Posted February 22, 2015 by in Reviews / 0 Comments

Cover of Remnant Population by Elizabeth MoonRemnant Population, Elizabeth Moon

Remnant Population is a quiet sort of SF book. It’s more along the lines of, say, Ursula Le Guin than Lois McMaster Bujold or David Weber: at least, there’s very little by the way of epic space fights, and much more about people. Mostly just one person, alone. I loved that the protagonist is an old woman; the ending, with the recruitment of old ladies, seemed like a bit of a joke even so, but I liked that this is very much a defence of the worth and importance of the elderly, and particularly elderly women.

I liked that the aliens really are weird and nothing like us — that all our exo-scientists’ assumptions were just way out. I think if we do find other life out there, it might be like this: we might not even know what we’re looking at. They might learn in radically different ways (sorry, Pinker, Chomsky); they might mature at different speeds. We base our assumptions on carbon based mammals…
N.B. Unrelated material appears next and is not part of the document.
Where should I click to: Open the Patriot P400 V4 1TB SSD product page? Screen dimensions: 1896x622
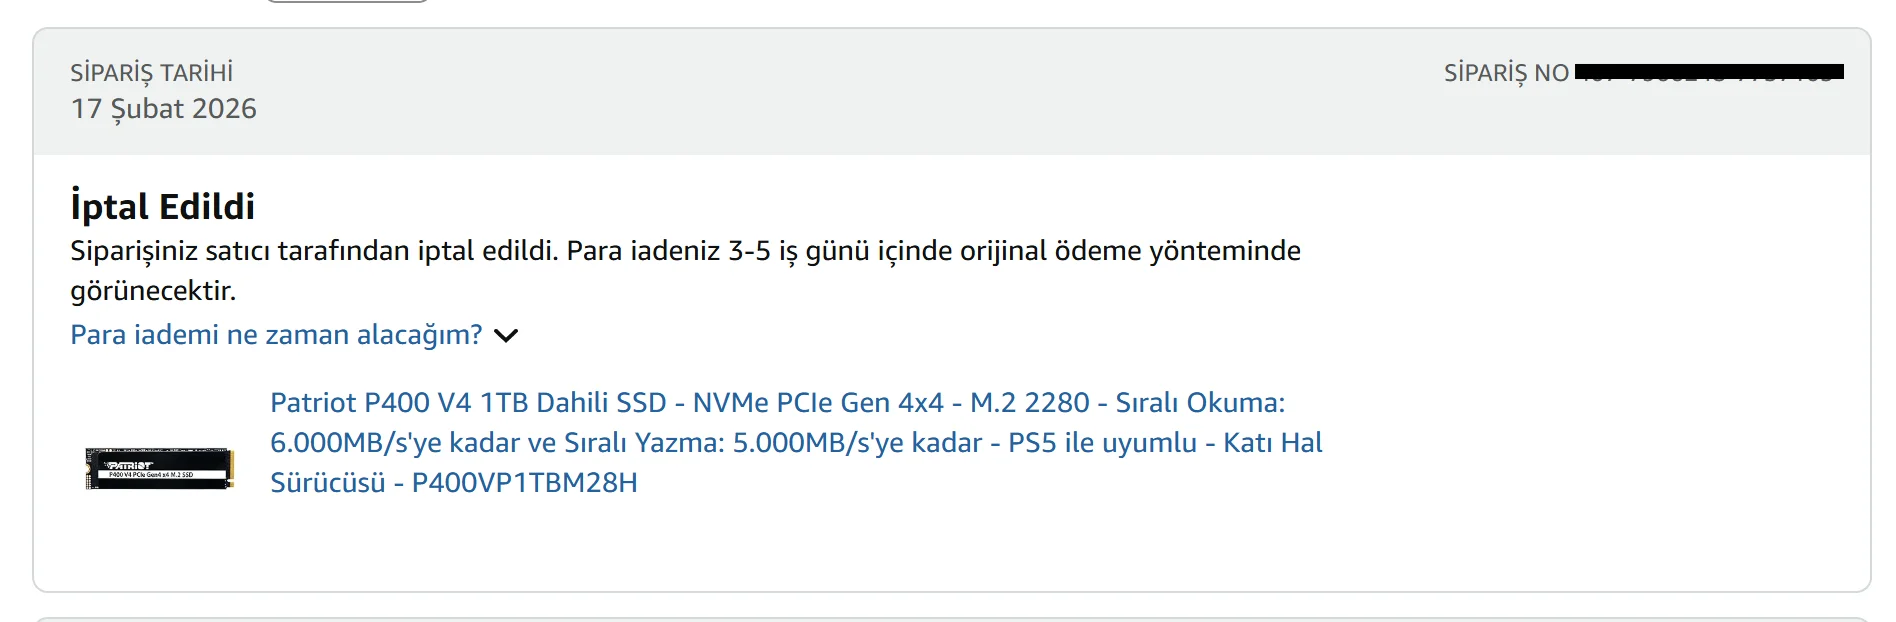[x=700, y=404]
Perhaps the unrealistic thing is how easily it’s settled. You require a set up like Le Guin’s Ekumen for that, and this seemed more like a society run primarily by corporations. It didn’t seem like cooperation would be so easy… But even then, there’s a hint at how that can be done; the People join in the commercial enterprises of the rest of the universe.

Overall, I really enjoyed this one; it’s not going to be a new favourite, but it was a good read.